Embedded computing has the power to transform the retail landscape. Digital retail technology can be used to meet shoppers’ demands for efficiency, speed, improved customer service, as well as their desire to be more informed and socially connected, while simultaneously addressing the retail industry’s needs for increased growth, increased basket-size ($$ of revenue per customer visit), reduced store staffing, improved back- office operations, and increased stickiness (i.e., breeding customer loyalty by differentiating themselves from other retail stores). Using sensor data to understand people’s environment, behavior, and intent is crucial in the store of the future.
Retail stores have long wanted to improve and personalize customer service without having to add payroll costs through additional staff. This can be made possible through the strategic use of embedded computing at multiple points in the retail ecosystem. Networked digital signs will detect shoppers’ interest and engage them in purchases. In-store localization can determine the precise in-store locations of shoppers and products while sensors track in-store traffic patterns and crowdsourced analytics (from shopping history, social networks and other stores). Mobile devices in the hands of shoppers will allow them to obtain information in real- time.

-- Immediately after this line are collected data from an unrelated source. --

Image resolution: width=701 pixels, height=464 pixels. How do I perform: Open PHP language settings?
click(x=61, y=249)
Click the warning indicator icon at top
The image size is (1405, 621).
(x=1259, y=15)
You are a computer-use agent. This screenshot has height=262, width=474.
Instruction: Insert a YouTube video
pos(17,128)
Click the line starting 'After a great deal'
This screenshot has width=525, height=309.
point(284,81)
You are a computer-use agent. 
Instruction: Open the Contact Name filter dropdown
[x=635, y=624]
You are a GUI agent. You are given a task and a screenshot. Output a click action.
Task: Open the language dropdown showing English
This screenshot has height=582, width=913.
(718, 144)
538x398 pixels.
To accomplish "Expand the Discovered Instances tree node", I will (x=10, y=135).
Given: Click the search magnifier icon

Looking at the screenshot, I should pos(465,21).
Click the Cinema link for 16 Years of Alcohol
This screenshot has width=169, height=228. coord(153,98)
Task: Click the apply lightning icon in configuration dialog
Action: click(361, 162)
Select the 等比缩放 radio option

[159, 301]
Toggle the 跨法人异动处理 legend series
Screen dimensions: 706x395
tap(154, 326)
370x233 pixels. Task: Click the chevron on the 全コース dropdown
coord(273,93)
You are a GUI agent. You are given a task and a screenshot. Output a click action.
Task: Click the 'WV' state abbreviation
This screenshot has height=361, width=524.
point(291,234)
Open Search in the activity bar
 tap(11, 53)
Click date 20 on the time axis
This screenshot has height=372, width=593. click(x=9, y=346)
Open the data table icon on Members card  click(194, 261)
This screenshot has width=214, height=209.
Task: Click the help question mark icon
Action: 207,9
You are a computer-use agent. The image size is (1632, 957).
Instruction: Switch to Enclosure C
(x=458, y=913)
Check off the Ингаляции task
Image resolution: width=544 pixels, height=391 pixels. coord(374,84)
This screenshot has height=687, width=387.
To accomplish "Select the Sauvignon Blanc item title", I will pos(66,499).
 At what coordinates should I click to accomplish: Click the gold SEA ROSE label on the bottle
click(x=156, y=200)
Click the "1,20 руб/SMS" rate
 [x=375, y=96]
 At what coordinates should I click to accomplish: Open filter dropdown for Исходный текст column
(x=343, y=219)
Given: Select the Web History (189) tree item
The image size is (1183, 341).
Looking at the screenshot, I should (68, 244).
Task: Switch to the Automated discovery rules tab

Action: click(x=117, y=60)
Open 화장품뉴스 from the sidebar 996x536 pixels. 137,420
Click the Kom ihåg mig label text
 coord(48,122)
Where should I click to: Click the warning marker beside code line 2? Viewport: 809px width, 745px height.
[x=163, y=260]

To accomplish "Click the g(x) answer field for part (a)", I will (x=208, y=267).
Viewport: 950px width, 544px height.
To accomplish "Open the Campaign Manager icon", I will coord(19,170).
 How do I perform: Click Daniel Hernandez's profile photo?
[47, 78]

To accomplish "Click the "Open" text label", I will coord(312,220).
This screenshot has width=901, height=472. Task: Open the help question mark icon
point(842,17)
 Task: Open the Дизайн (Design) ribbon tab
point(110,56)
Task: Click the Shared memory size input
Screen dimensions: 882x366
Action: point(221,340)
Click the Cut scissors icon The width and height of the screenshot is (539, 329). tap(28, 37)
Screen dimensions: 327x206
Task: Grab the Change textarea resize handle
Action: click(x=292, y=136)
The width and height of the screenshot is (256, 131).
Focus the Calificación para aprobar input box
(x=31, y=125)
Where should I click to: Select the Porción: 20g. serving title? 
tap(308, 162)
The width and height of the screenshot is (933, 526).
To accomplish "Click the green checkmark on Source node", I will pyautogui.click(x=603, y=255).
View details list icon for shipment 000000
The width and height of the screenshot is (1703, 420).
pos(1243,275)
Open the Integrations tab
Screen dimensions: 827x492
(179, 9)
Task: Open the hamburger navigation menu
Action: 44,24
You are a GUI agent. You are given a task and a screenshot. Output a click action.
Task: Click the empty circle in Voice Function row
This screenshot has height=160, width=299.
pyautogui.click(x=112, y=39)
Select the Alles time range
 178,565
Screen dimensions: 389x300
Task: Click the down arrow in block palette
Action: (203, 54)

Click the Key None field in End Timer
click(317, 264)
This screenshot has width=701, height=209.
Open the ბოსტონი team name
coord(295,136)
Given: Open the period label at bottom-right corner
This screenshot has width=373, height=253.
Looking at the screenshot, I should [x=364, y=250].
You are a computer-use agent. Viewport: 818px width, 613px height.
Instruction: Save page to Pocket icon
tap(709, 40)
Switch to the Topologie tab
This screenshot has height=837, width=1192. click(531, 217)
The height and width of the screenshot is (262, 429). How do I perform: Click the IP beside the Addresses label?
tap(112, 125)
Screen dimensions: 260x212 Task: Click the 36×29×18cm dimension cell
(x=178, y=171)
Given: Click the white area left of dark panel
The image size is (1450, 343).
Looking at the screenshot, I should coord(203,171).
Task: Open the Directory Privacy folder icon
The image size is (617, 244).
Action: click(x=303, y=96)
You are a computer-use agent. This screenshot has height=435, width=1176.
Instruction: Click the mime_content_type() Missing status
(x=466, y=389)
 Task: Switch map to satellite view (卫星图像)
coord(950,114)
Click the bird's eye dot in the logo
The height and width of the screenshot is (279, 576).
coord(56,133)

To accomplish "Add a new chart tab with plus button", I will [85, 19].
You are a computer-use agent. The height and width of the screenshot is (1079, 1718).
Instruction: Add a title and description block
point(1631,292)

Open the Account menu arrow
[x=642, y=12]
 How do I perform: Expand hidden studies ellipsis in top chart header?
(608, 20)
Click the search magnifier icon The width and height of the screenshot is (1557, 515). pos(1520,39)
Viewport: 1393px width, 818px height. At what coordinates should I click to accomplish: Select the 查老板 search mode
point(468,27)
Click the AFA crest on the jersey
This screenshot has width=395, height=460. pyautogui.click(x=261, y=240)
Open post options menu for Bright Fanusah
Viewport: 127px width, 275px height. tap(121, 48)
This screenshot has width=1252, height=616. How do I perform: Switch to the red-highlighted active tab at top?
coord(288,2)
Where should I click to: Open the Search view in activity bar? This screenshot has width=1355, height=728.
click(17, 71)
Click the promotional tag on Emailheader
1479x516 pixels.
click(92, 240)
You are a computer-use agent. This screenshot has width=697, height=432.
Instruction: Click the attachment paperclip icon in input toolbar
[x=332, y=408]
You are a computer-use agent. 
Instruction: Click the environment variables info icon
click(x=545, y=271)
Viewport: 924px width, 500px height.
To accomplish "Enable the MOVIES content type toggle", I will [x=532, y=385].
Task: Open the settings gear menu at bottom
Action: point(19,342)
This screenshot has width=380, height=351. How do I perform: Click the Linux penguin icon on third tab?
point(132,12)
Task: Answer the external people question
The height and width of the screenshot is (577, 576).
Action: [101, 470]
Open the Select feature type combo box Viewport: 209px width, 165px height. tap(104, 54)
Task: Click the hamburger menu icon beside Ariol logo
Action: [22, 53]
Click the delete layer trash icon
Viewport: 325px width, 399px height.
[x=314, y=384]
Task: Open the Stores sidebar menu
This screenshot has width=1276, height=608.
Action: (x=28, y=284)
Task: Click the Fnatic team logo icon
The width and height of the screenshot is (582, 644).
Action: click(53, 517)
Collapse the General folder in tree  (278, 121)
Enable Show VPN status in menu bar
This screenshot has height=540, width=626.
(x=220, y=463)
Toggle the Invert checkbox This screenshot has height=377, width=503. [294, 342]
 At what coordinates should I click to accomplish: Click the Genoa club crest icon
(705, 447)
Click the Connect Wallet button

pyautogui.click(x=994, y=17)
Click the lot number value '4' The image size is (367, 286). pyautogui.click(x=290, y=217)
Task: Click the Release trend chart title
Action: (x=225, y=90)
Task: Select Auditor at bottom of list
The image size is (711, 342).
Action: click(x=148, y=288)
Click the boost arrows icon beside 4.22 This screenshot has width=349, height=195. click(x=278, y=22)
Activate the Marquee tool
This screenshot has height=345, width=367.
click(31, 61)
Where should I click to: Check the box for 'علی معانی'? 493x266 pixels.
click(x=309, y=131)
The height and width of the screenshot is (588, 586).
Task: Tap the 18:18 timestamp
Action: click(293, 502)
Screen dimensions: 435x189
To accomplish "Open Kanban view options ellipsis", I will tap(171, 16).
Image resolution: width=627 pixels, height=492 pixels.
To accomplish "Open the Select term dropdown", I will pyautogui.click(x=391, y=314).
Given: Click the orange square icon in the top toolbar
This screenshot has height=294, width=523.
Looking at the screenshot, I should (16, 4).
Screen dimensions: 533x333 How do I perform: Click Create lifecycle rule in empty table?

Applications informed by data about individual and collective consumer behavior could enable retailers to deliver customized information and discounts to individual shoppers at particular times. Such personalized retail applications might enhance store loyalty and increase revenue.
Applications that enable retailers to track inventory in real time may reduce or eliminate lost revenue due to misplaced or out-of-stock merchandise Real-time inventory tracking would allow retailers to target promotions dynamically, based on current inventory or sales activity, and to optimize product placement based on accurate, up-to-the-minute sales data and in-store traffic patterns. Product-location and sales data would equally empower informed shoppers, who can identify which items are in which stores now, which are top sellers, who has purchased similar items, etc.
As yet another example, in-store robots might handle tasks such as folding clothing items, stocking shelves, and helping customers to locate items and load their purchases into their cars, freeing staff to focus on providing more attentive customer service. Future retail apps might also enable shoppers to experience products virtually, e.g., through digital unboxing and virtual dressing rooms.